What the task asks » Word for word, copy the lines beginning at the one with "Bioetanol (128, 390)" and ending at the last line below; pictures stay out.

Recorded data »
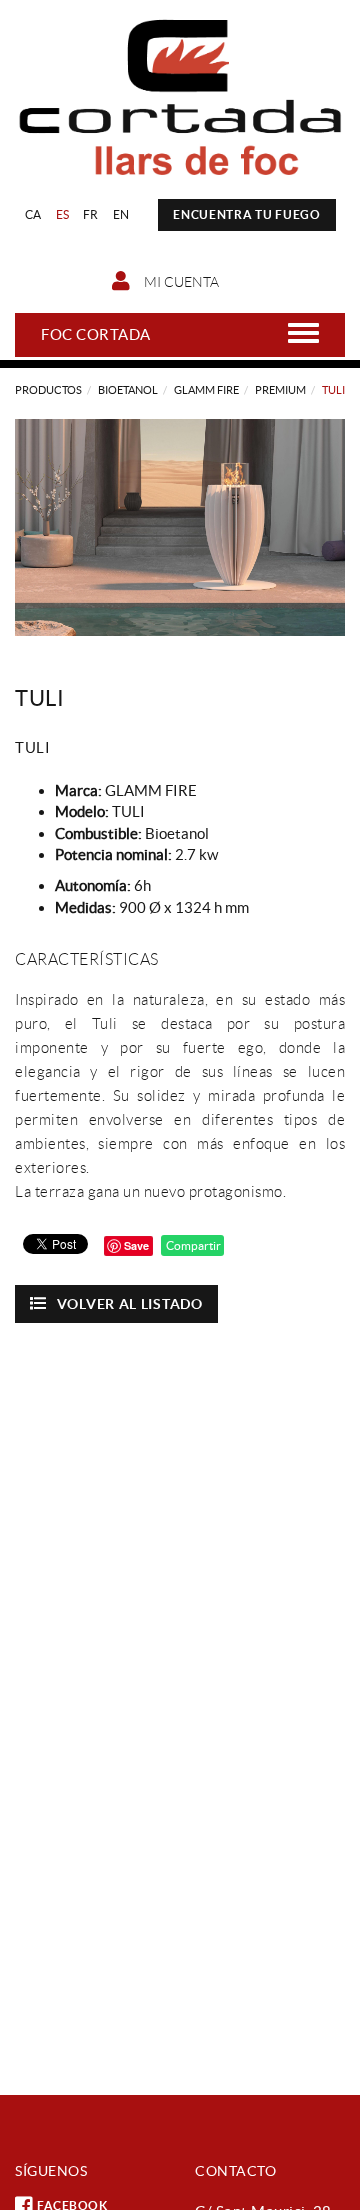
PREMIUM (280, 390)
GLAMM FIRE (206, 390)
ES (63, 214)
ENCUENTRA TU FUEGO (247, 214)
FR (91, 214)
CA (33, 214)
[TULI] (180, 527)
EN (121, 214)
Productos (48, 390)
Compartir (192, 1245)
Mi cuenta (180, 282)
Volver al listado (130, 1304)
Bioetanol (128, 390)
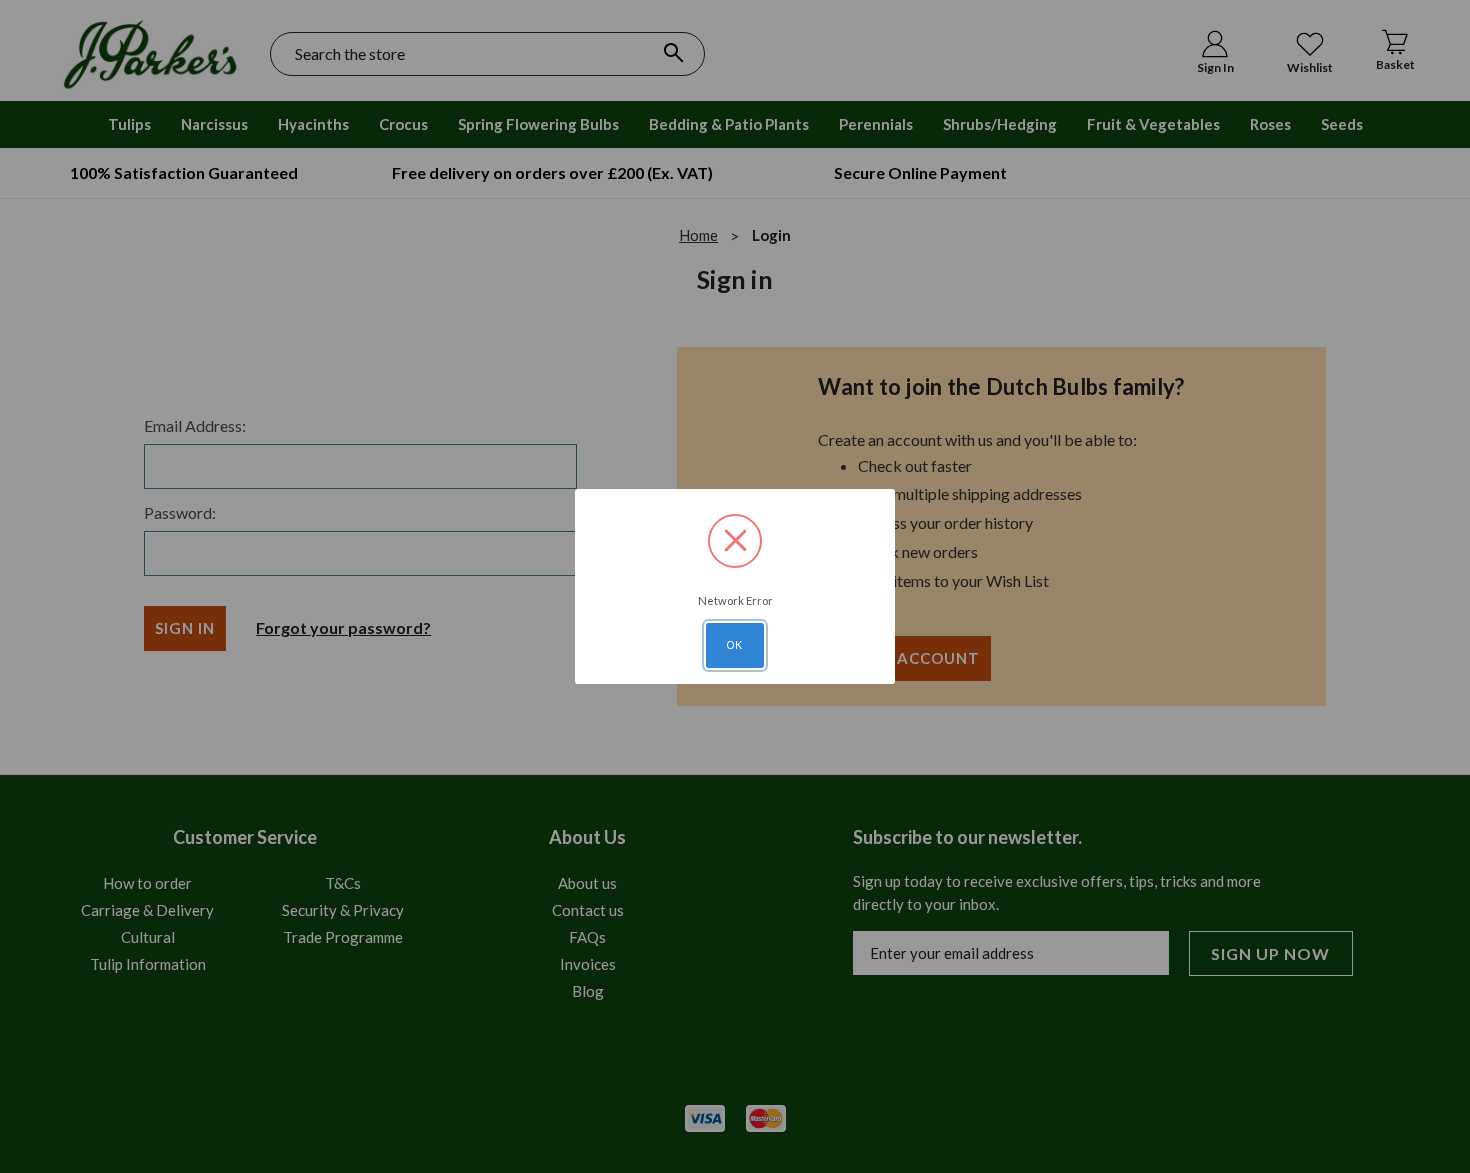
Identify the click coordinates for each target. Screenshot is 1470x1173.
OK (735, 645)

Written reply »
Bioetanol (128, 390)
Identify the click coordinates for each target. Screenshot is 1470x1173.
OK (735, 645)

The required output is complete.